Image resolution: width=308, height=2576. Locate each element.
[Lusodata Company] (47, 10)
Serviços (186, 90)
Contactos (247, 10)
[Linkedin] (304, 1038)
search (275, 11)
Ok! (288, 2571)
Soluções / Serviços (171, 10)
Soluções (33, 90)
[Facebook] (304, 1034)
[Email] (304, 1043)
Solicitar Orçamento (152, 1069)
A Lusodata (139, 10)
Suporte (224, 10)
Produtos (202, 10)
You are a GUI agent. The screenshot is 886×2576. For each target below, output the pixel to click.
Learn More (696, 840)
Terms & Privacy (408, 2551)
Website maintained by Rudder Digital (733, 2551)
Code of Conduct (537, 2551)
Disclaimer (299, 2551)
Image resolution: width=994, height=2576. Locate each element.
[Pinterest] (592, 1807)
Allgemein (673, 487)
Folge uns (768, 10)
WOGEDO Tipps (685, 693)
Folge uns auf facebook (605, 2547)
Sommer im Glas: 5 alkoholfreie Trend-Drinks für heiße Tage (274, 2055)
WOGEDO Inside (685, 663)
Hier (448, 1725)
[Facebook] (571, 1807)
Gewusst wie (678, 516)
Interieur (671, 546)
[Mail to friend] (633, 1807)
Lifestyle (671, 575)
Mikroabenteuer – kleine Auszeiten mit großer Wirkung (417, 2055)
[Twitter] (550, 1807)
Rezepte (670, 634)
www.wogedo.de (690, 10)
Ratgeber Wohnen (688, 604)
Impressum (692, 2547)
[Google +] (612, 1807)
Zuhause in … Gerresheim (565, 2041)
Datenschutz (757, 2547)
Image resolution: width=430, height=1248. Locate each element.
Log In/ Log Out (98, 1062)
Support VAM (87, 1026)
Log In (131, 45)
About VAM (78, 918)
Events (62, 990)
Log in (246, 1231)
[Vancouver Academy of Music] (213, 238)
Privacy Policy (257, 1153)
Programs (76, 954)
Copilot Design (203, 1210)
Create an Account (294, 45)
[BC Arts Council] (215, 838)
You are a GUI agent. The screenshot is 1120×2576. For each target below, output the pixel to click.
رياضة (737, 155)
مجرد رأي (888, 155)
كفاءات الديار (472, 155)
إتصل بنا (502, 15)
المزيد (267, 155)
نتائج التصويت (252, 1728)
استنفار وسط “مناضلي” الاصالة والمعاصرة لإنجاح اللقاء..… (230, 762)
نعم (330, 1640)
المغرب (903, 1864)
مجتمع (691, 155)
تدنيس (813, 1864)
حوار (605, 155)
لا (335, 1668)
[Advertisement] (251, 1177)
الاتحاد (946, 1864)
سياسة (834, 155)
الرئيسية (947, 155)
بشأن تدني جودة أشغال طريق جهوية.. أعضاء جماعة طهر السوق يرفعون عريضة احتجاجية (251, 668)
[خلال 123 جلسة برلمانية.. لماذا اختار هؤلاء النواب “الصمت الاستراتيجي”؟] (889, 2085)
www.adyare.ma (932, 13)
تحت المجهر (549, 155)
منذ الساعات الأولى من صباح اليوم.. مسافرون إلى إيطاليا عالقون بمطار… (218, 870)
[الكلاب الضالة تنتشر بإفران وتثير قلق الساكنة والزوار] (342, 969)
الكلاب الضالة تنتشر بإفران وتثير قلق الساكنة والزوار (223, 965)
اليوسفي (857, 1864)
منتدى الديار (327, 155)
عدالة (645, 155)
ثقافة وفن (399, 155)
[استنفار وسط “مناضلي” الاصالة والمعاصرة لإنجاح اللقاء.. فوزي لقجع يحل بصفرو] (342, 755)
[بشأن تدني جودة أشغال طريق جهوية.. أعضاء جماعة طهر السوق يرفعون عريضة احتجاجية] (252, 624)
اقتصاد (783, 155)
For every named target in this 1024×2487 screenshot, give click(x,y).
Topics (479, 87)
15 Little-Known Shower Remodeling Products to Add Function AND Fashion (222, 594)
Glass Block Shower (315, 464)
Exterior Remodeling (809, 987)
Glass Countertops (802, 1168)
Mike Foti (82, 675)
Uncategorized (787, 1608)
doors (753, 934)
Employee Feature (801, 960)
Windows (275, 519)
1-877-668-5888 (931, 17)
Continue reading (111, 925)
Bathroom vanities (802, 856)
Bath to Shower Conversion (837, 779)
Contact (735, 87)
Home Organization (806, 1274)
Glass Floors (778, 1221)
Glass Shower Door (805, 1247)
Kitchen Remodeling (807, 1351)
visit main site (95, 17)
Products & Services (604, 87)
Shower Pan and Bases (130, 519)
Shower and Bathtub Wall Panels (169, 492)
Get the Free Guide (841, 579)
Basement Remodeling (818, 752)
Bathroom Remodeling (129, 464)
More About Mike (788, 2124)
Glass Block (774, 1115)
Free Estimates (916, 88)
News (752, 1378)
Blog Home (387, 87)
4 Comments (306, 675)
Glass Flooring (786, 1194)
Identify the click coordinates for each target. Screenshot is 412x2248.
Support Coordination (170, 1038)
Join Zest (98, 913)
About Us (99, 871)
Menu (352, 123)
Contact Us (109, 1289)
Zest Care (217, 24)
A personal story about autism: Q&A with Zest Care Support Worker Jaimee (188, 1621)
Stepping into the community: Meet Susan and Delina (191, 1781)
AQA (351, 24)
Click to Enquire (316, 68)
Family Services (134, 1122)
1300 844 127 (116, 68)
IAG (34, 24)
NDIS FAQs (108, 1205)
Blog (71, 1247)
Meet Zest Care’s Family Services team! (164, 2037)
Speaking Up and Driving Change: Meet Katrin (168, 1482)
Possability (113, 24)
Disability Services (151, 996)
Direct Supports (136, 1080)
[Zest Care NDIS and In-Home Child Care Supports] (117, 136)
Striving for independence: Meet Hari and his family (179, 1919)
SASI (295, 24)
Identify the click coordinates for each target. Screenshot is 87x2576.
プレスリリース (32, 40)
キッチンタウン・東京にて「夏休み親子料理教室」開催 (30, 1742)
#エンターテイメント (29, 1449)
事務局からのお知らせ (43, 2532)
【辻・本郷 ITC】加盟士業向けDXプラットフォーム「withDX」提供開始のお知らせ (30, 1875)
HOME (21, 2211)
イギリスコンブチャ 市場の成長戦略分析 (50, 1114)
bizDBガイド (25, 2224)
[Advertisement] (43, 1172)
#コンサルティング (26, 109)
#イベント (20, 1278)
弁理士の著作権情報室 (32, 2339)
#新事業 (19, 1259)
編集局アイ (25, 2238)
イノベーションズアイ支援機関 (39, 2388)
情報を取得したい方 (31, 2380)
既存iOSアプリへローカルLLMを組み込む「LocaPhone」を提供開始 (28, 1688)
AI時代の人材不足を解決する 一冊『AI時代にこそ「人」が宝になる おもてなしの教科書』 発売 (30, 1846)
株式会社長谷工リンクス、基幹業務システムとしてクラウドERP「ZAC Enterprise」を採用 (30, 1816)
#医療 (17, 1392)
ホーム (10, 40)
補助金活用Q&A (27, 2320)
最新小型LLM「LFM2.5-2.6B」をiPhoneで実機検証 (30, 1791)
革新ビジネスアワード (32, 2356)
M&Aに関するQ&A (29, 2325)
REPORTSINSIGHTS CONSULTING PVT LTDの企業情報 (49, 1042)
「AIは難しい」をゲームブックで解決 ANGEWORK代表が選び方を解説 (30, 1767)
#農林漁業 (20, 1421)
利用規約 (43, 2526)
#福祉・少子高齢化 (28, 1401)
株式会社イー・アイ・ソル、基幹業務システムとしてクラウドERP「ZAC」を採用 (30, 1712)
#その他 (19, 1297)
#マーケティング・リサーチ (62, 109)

### Action item
Repeat only what lies between the first line of the data and the line containing "Datenschutz (757, 2547)", both of those lines included, exactly as it stands.

### Written answer
Image resolution: width=308, height=2576. Locate each element.
[Lusodata Company] (47, 10)
Serviços (186, 90)
Contactos (247, 10)
[Linkedin] (304, 1038)
search (275, 11)
Ok! (288, 2571)
Soluções / Serviços (171, 10)
Soluções (33, 90)
[Facebook] (304, 1034)
[Email] (304, 1043)
Solicitar Orçamento (152, 1069)
A Lusodata (139, 10)
Suporte (224, 10)
Produtos (202, 10)
You are a GUI agent. The screenshot is 886×2576. For each target below, output the pixel to click.
Learn More (696, 840)
Terms & Privacy (408, 2551)
Website maintained by Rudder Digital (733, 2551)
Code of Conduct (537, 2551)
Disclaimer (299, 2551)
Image resolution: width=994, height=2576. Locate each element.
[Pinterest] (592, 1807)
Allgemein (673, 487)
Folge uns (768, 10)
WOGEDO Tipps (685, 693)
Folge uns auf facebook (605, 2547)
Sommer im Glas: 5 alkoholfreie Trend-Drinks für heiße Tage (274, 2055)
WOGEDO Inside (685, 663)
Hier (448, 1725)
[Facebook] (571, 1807)
Gewusst wie (678, 516)
Interieur (671, 546)
[Mail to friend] (633, 1807)
Lifestyle (671, 575)
Mikroabenteuer – kleine Auszeiten mit großer Wirkung (417, 2055)
[Twitter] (550, 1807)
Rezepte (670, 634)
www.wogedo.de (690, 10)
Ratgeber Wohnen (688, 604)
Impressum (692, 2547)
[Google +] (612, 1807)
Zuhause in … Gerresheim (565, 2041)
Datenschutz (757, 2547)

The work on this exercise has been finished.